_Task data_

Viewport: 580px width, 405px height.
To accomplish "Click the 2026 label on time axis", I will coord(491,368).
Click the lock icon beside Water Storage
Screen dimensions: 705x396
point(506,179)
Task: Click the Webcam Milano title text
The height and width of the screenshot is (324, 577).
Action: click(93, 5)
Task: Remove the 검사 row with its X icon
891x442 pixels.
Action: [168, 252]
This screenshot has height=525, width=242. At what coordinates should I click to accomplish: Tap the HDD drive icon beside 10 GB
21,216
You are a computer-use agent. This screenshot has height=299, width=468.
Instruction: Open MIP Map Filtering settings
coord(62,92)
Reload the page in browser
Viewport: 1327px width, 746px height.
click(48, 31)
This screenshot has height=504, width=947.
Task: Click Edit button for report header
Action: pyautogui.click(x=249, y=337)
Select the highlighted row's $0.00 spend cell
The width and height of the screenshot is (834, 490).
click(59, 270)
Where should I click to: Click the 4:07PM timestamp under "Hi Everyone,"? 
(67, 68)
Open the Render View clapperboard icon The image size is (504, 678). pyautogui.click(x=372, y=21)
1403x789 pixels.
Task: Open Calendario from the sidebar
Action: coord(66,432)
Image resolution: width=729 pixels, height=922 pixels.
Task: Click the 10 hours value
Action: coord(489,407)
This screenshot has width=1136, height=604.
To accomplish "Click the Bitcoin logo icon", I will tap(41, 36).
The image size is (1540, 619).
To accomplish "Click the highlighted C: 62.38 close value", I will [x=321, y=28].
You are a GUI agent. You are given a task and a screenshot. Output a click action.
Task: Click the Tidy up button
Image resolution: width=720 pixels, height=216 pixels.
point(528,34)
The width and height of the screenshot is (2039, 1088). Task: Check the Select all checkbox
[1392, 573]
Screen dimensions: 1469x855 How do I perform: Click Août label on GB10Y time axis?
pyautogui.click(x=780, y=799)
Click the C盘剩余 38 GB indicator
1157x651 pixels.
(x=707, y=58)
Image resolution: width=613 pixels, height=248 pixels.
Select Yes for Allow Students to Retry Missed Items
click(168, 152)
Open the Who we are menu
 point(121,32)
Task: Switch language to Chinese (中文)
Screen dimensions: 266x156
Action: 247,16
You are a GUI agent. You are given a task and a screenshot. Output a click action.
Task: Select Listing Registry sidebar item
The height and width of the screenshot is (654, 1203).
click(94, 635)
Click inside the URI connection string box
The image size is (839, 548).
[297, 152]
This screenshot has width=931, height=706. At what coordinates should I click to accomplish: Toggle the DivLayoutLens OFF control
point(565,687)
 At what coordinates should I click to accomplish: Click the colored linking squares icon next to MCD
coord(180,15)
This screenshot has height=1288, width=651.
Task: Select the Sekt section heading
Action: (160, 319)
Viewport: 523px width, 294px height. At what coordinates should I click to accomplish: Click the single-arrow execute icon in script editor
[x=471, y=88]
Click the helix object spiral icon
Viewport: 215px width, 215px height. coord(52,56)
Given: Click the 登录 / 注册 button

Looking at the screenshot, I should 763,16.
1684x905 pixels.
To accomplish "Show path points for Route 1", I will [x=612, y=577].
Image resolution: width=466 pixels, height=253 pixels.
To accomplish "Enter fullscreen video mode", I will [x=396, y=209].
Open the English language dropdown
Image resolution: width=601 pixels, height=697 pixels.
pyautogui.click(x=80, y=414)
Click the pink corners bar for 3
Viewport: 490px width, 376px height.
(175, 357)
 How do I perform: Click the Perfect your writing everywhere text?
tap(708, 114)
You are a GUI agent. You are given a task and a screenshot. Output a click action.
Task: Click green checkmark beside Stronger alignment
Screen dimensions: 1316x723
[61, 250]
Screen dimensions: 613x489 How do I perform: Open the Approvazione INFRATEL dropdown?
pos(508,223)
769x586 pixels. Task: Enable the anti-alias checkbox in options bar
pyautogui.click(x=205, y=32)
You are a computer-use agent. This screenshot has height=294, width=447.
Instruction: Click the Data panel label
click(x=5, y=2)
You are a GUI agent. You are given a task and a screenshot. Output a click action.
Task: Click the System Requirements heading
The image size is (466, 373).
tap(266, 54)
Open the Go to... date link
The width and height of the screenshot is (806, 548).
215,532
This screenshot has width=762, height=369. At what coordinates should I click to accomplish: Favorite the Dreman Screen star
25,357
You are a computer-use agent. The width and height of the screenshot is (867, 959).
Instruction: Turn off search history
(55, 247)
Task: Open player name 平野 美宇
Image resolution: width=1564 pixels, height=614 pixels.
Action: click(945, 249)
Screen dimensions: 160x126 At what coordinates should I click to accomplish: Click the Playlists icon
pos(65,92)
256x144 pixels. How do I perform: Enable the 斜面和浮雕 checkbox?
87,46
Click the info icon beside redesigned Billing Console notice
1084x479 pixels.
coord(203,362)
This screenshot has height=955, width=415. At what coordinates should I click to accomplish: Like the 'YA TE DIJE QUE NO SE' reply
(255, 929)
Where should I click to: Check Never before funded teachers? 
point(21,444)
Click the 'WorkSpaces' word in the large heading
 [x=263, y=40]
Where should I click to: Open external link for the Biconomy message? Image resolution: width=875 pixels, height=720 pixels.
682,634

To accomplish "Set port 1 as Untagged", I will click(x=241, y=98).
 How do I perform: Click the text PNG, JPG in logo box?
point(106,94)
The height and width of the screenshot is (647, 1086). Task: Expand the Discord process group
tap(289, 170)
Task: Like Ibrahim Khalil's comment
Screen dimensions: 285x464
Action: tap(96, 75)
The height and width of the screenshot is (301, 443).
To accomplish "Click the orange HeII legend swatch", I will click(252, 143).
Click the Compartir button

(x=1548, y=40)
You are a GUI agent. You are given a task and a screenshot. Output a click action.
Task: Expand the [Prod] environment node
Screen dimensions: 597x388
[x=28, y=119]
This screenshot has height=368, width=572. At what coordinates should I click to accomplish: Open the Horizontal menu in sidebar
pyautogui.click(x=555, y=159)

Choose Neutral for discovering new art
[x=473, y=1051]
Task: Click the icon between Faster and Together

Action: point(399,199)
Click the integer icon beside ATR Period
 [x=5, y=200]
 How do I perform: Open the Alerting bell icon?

_Job_
Starting at the line that contains "The height and width of the screenshot is (301, 443)." and ending with the last line of the data, switch "legend" to "chart" and give only those lines, with nothing else changed.

_The solution_
The height and width of the screenshot is (301, 443).
To accomplish "Click the orange HeII chart swatch", I will click(252, 143).
Click the Compartir button

(x=1548, y=40)
You are a GUI agent. You are given a task and a screenshot. Output a click action.
Task: Expand the [Prod] environment node
Screen dimensions: 597x388
[x=28, y=119]
This screenshot has height=368, width=572. At what coordinates should I click to accomplish: Open the Horizontal menu in sidebar
pyautogui.click(x=555, y=159)

Choose Neutral for discovering new art
[x=473, y=1051]
Task: Click the icon between Faster and Together

Action: point(399,199)
Click the integer icon beside ATR Period
 [x=5, y=200]
 How do I perform: Open the Alerting bell icon?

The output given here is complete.